• _Your objective_:
Instruction for the entries below: return the part that opens with the line containing "The height and" and closes with the line containing "You are a GUI", exactly, and no pictures.

• _Data records_:
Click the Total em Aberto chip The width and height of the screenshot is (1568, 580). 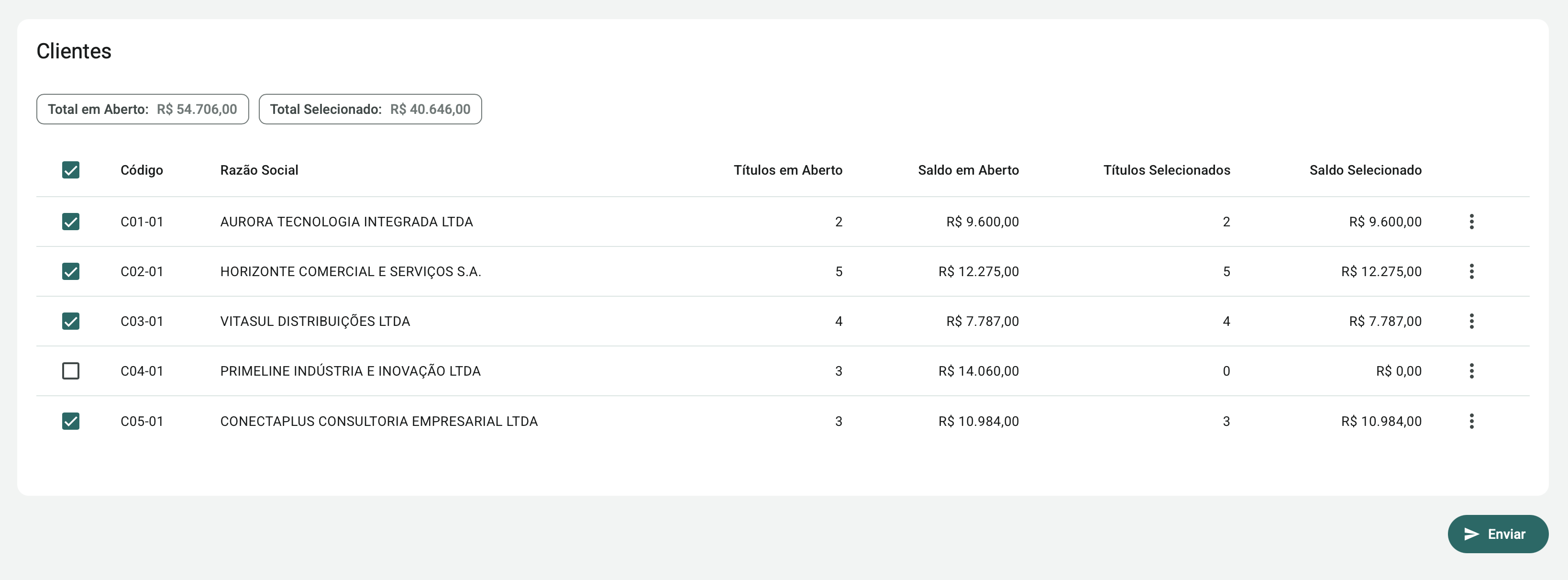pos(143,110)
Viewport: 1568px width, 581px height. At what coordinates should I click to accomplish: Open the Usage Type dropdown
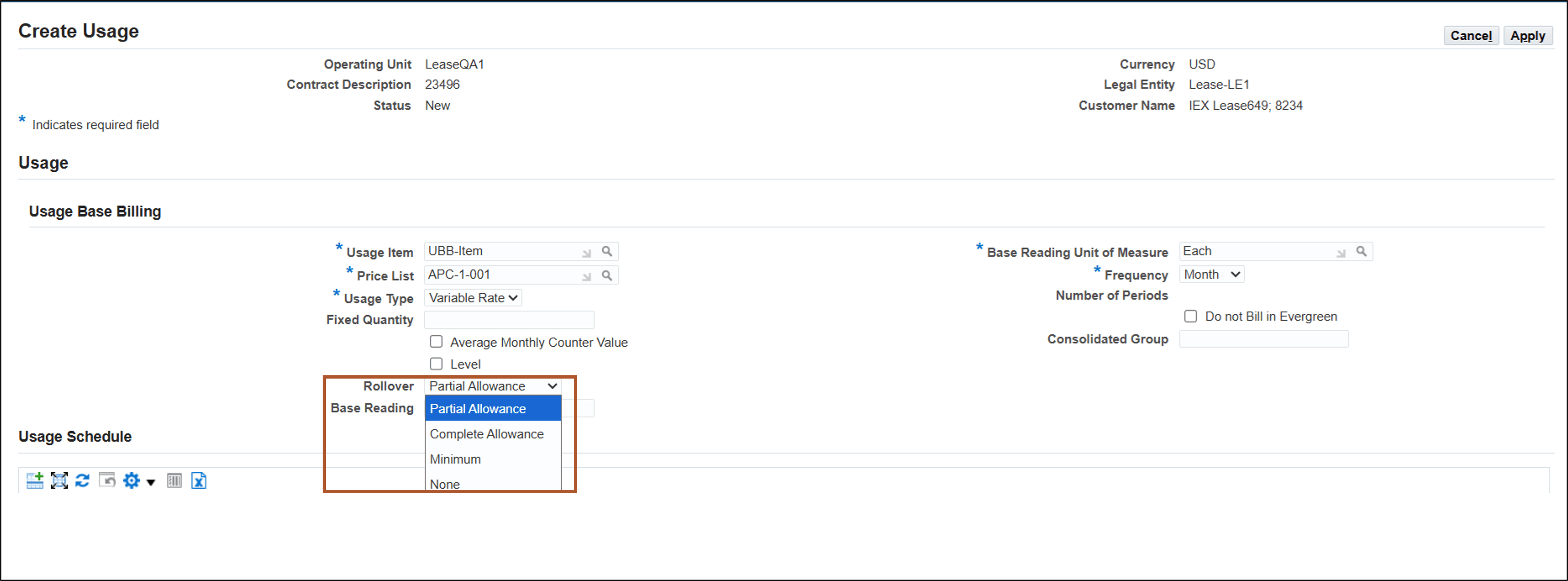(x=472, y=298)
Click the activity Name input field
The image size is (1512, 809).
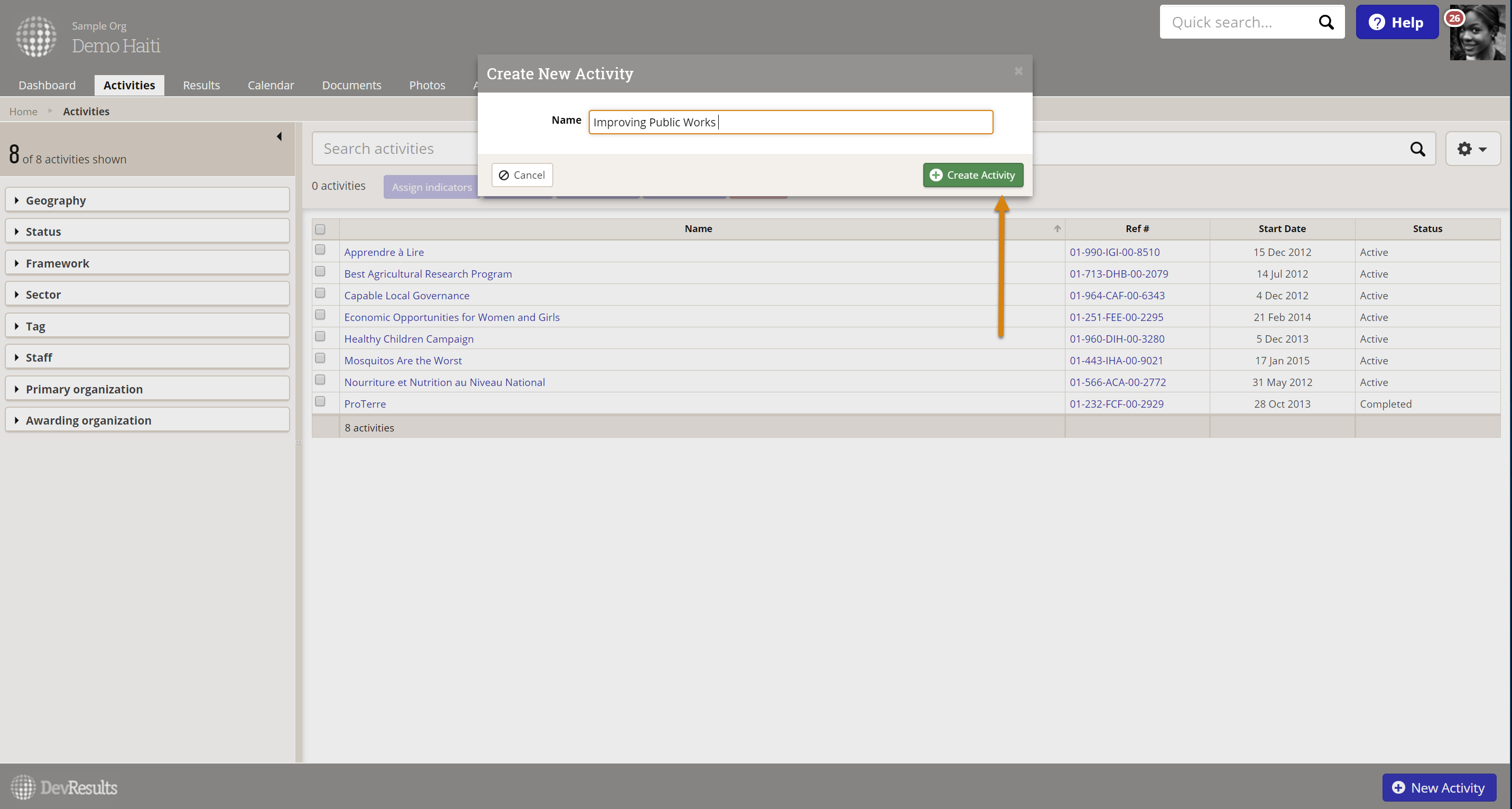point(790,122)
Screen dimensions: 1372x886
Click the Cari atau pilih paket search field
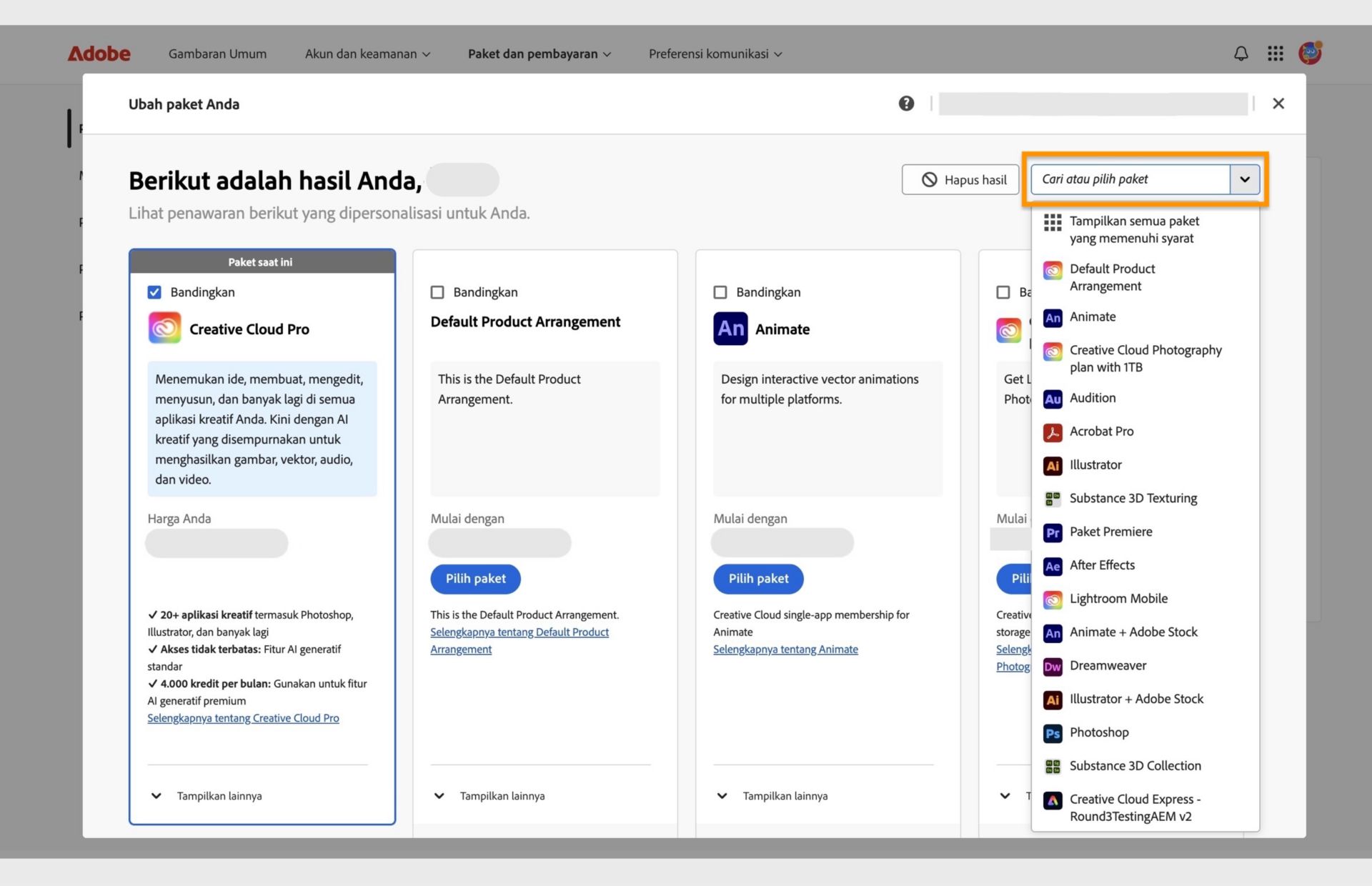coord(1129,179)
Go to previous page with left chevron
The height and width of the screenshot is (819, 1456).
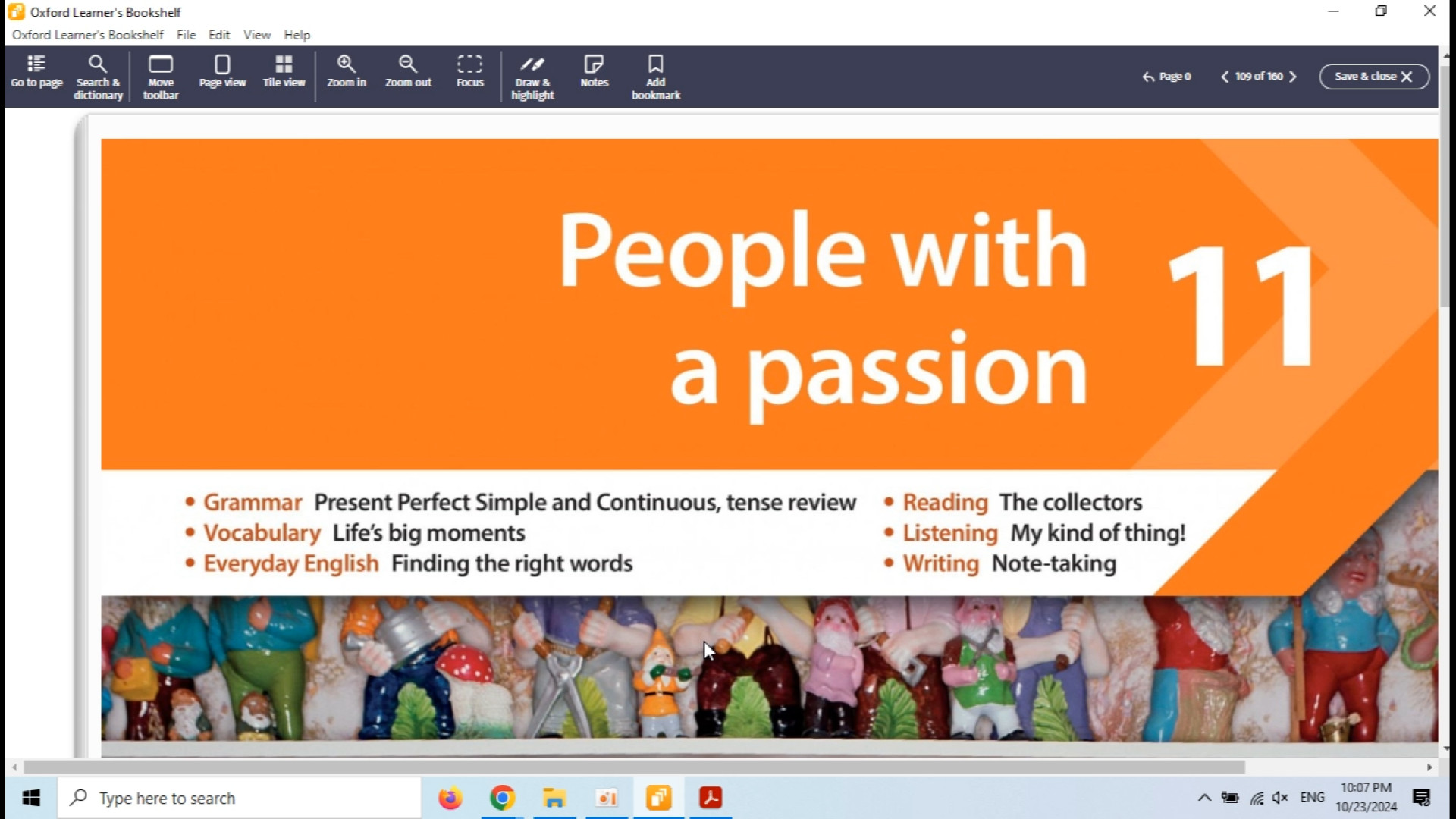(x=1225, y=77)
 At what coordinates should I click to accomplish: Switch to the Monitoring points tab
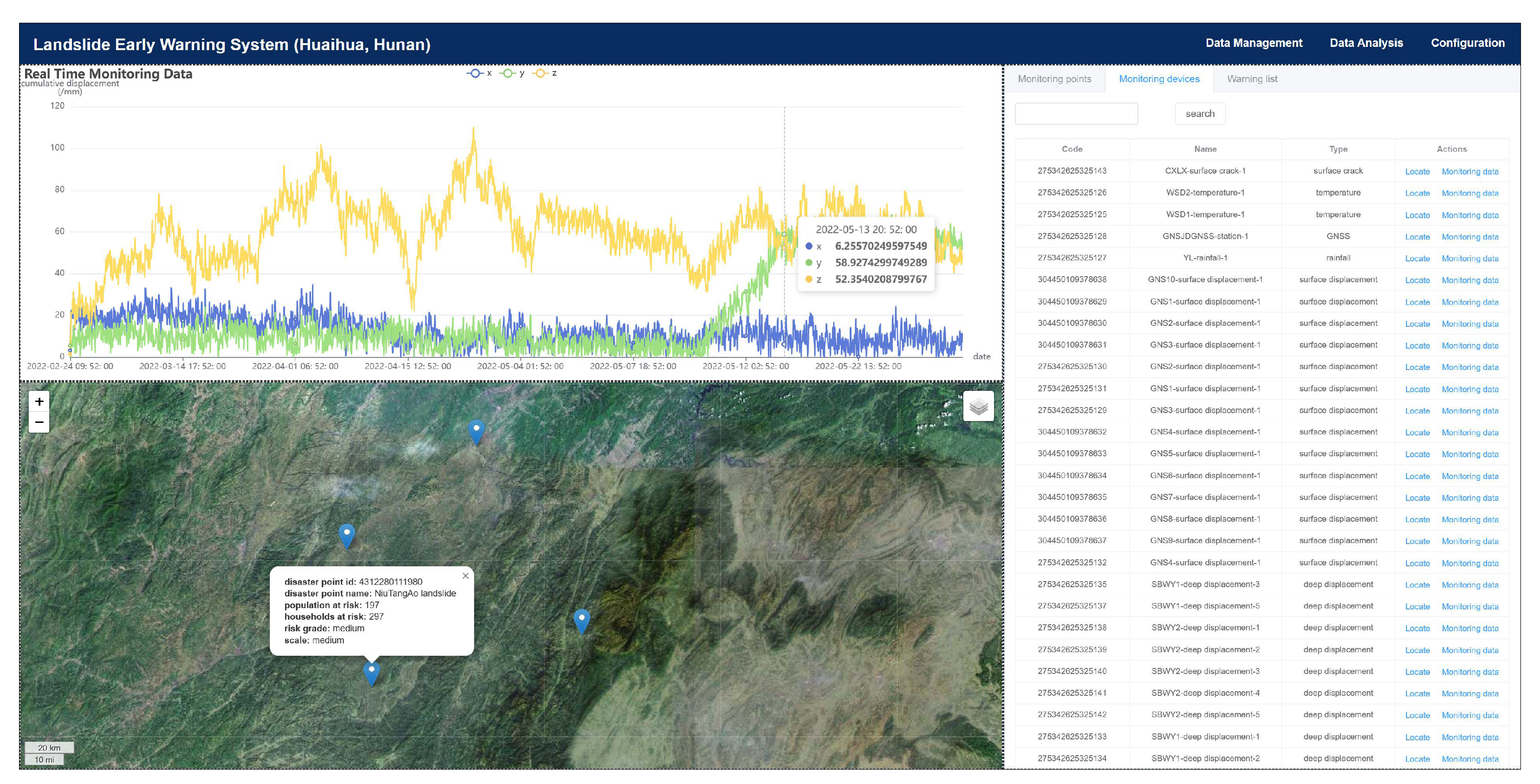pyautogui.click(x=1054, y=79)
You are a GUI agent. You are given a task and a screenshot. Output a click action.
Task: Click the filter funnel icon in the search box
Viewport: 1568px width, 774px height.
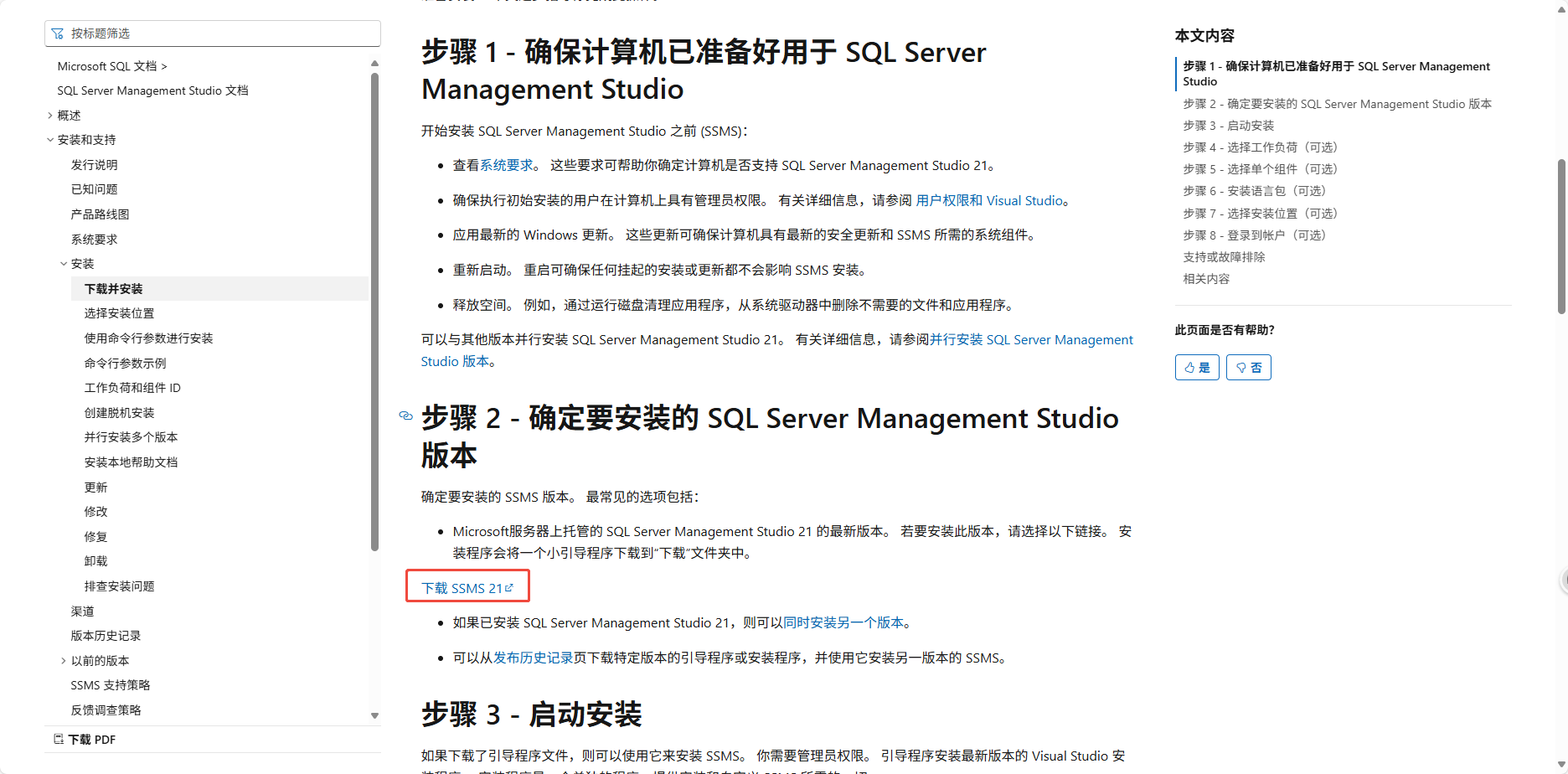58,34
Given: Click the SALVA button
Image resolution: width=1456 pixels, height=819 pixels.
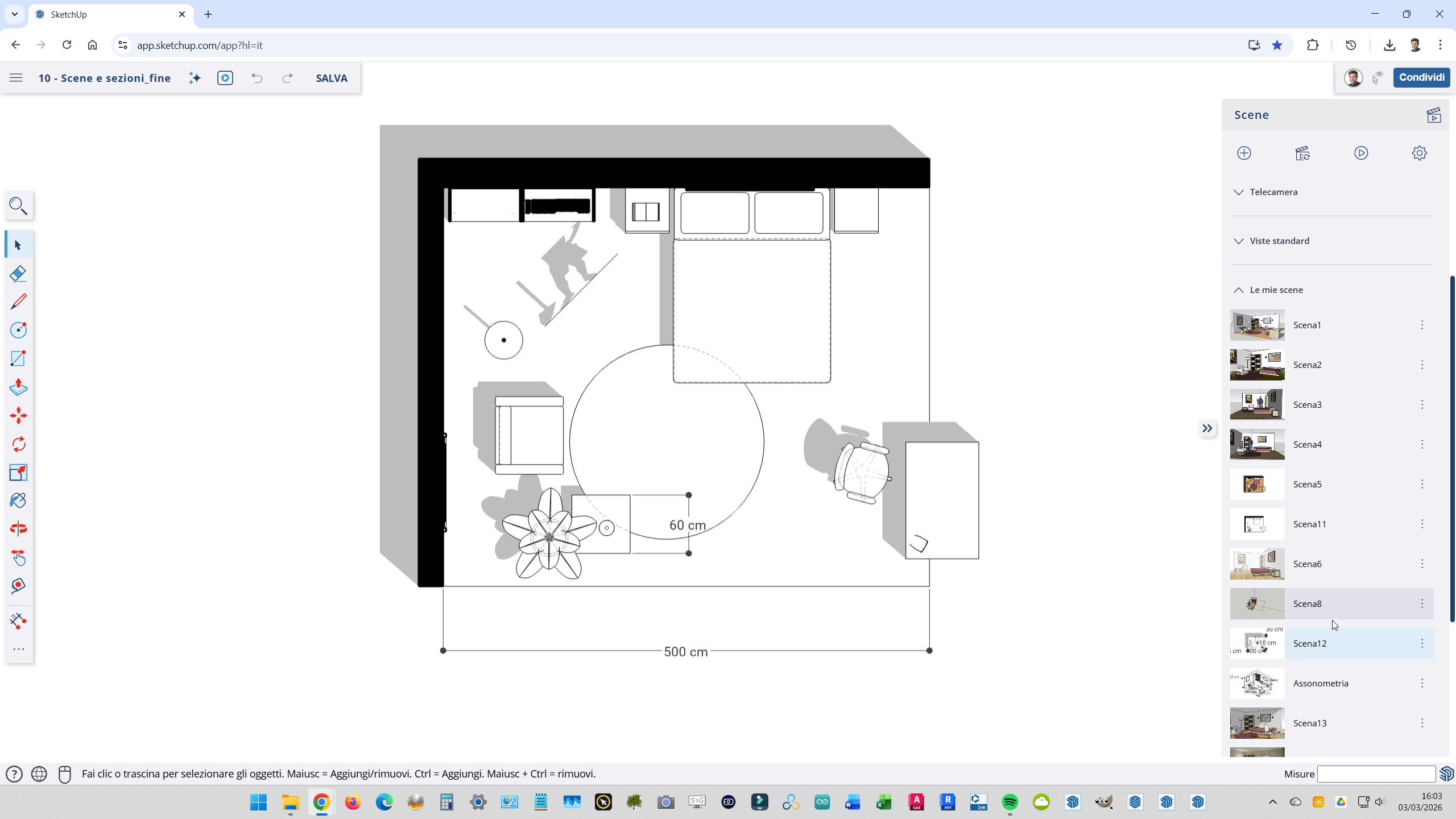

• _Response_:
The height and width of the screenshot is (819, 1456).
(x=1225, y=77)
 At what coordinates should I click to accomplish: Switch to the Monitoring points tab
pyautogui.click(x=1054, y=79)
You are a GUI agent. You are given a task and a screenshot. Output a click action.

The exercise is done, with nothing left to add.